**BRIEF:**
Rewrite the portion of the football club text between "Association football club" and "one year later.", inclusive, replacing "renamed" with "rechristened".
--- SOURCE EXTRACT ---
Torre del Mar
- Full name: Unión Deportiva Torre del Mar
- Founded: 1971
- Ground: Juan Manuel Azuaga Torre del Mar, Vélez-Málaga, Spain
- Capacity: 2,000
- Chairman: Francisco Ocampo
- Manager: Alfonso Vera
- League: Tercera Federación – Group 9
- 2025–26: Tercera Federación – Group 9, 3rd of 18
| Home colours | Away colours |

= UD Torre del Mar =

Association football club in Spain

Unión Deportiva Torre del Mar is a Spanish football team based in Torre del Mar, Vélez-Málaga, in the autonomous community of Andalusia. Founded in 1971, it currently plays in , holding home matches at Estadio Juan Manuel Azuaga, with a 2,000-seat capacity.

==History==
Founded in 1971 as Club Deportivo Torre del Mar, the club was renamed to Unión Deportiva Torre del Mar in 1974. After playing several years in the Regional Preferente, the club went into inactivity in 2014, only returning one year later.
--- RECORDED DATA ---
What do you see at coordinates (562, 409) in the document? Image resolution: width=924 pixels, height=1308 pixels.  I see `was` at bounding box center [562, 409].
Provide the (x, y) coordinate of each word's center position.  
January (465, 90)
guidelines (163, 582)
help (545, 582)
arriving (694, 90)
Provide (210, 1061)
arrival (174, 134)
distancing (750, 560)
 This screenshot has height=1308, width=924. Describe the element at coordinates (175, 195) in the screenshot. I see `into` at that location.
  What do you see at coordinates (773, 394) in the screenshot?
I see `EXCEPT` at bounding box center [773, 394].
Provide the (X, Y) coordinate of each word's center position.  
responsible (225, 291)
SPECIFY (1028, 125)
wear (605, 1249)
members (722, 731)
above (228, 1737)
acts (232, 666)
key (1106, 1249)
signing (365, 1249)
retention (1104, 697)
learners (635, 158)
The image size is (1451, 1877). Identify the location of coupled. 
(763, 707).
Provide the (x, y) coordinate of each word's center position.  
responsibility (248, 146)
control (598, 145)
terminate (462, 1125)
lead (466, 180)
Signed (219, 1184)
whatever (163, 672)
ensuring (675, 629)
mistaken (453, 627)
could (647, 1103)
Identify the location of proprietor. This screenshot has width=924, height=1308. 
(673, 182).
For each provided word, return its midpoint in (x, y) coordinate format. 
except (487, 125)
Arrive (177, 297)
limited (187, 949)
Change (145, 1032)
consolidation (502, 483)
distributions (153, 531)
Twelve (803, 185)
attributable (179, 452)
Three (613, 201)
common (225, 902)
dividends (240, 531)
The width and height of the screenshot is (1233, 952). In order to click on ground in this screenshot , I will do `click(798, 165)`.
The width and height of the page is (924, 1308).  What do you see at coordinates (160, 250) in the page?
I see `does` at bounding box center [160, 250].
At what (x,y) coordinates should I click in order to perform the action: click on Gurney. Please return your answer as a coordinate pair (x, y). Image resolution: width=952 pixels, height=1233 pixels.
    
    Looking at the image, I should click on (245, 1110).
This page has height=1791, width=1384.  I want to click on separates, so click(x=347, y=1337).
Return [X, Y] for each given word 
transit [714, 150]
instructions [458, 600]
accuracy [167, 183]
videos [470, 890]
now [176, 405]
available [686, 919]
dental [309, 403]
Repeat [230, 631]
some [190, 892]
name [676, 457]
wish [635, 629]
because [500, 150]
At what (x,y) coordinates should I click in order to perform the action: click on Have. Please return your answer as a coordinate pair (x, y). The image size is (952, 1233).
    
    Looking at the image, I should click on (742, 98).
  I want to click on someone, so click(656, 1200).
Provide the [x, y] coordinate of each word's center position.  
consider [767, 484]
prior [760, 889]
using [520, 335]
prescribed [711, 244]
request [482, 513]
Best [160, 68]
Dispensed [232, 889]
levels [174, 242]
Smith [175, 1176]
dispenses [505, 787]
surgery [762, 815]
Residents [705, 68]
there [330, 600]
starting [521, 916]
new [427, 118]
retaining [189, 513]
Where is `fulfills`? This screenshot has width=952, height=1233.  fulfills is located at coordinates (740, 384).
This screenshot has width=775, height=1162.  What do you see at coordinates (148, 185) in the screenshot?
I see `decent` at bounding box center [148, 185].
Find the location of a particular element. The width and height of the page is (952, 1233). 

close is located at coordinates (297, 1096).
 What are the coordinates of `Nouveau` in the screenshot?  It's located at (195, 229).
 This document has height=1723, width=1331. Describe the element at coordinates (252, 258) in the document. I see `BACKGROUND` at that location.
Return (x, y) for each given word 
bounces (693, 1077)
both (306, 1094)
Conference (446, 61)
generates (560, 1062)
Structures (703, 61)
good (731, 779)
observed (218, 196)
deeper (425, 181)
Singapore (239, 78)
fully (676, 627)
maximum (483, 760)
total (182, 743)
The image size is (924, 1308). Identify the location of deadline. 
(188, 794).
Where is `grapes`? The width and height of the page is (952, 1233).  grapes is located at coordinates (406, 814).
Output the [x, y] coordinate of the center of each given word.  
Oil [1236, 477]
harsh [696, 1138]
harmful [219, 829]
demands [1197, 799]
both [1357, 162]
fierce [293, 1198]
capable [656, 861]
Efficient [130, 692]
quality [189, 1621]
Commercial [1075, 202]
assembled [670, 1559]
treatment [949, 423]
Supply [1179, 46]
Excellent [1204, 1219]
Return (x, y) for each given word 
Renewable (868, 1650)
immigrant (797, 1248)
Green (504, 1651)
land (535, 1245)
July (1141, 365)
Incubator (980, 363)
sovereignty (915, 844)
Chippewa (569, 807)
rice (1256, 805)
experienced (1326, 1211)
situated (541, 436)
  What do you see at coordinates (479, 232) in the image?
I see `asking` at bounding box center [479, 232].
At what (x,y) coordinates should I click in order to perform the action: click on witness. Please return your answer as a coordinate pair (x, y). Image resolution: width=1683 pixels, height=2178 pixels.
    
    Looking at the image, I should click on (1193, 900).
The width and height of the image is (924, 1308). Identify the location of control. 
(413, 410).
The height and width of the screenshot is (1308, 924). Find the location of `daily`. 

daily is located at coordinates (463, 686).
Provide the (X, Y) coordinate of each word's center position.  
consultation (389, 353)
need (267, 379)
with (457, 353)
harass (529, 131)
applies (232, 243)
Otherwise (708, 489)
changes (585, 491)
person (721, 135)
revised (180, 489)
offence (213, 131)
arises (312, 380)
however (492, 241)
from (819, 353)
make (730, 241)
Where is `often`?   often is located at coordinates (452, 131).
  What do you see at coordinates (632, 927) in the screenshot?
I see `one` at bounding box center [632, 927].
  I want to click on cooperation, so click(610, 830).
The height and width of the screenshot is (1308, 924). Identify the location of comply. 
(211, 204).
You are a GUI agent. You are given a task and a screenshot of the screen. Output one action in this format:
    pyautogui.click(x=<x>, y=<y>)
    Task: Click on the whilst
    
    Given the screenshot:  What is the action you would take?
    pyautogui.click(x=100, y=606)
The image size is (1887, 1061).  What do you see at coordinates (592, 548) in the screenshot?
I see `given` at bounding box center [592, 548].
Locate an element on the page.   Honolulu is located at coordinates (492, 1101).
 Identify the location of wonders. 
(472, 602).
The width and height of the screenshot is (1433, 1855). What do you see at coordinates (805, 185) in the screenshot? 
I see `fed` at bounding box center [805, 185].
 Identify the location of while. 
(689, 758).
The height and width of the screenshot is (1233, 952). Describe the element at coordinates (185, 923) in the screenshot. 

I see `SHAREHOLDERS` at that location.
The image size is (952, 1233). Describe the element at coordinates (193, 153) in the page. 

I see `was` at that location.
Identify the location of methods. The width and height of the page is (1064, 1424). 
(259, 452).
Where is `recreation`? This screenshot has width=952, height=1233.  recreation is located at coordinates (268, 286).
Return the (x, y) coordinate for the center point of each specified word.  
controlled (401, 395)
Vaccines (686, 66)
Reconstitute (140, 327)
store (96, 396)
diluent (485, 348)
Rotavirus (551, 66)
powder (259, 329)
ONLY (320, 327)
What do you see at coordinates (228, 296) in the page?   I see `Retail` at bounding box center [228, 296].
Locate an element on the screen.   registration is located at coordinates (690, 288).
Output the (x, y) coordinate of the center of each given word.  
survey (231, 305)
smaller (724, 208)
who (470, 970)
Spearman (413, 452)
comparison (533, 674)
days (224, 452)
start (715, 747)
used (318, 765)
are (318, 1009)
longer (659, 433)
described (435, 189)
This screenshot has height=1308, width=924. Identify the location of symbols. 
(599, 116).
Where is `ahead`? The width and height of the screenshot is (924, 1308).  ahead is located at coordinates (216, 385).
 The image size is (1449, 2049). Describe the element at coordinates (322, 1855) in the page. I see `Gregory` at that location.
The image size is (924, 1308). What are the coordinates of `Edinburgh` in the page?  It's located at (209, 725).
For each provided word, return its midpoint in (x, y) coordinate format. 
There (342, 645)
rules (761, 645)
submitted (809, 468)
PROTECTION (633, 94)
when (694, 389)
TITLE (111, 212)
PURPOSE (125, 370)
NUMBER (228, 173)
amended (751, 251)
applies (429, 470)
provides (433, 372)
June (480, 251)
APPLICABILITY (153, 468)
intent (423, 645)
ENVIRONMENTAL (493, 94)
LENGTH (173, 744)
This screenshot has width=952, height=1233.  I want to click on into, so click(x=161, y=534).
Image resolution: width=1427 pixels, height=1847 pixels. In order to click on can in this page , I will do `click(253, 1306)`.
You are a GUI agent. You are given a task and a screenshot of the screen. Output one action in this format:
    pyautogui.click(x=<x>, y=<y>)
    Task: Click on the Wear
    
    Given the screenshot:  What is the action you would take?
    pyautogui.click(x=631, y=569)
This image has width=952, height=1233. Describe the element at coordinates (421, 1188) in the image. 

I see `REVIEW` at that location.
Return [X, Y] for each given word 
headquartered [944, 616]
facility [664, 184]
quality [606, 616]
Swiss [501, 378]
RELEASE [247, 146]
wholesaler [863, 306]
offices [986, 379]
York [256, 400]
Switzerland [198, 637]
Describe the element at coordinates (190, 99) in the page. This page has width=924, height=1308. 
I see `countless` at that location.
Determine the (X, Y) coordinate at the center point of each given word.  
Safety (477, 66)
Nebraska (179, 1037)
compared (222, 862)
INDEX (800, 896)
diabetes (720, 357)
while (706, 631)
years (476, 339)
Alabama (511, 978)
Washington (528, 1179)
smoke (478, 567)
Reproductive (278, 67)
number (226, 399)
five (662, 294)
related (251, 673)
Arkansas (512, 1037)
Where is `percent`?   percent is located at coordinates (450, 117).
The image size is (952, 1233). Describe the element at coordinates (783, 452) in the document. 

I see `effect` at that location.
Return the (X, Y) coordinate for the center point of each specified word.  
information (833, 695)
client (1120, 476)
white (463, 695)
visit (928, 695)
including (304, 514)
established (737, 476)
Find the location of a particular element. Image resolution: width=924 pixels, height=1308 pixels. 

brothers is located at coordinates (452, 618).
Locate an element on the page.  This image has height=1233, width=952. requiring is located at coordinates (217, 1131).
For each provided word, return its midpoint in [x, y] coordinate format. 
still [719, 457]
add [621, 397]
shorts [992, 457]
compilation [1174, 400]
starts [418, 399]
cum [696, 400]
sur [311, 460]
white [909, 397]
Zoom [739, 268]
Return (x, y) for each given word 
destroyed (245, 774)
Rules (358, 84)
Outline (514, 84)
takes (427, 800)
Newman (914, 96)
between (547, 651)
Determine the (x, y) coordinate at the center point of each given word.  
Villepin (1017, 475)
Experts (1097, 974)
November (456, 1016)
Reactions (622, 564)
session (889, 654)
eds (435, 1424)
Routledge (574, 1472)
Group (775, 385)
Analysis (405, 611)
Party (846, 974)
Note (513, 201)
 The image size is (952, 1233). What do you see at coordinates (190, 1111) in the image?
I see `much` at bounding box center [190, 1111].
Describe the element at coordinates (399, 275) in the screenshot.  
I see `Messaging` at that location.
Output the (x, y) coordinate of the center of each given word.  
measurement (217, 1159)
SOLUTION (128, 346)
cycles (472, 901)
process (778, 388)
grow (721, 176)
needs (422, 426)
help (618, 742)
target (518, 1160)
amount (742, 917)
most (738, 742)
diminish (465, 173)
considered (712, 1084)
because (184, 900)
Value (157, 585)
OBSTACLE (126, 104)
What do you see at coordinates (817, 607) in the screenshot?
---
**WRITTEN RESPONSE:**
Association football club in Spain

Unión Deportiva Torre del Mar is a Spanish football team based in Torre del Mar, Vélez-Málaga, in the autonomous community of Andalusia. Founded in 1971, it currently plays in , holding home matches at Estadio Juan Manuel Azuaga, with a 2,000-seat capacity.

==History==
Founded in 1971 as Club Deportivo Torre del Mar, the club was rechristened to Unión Deportiva Torre del Mar in 1974. After playing several years in the Regional Preferente, the club went into inactivity in 2014, only returning one year later.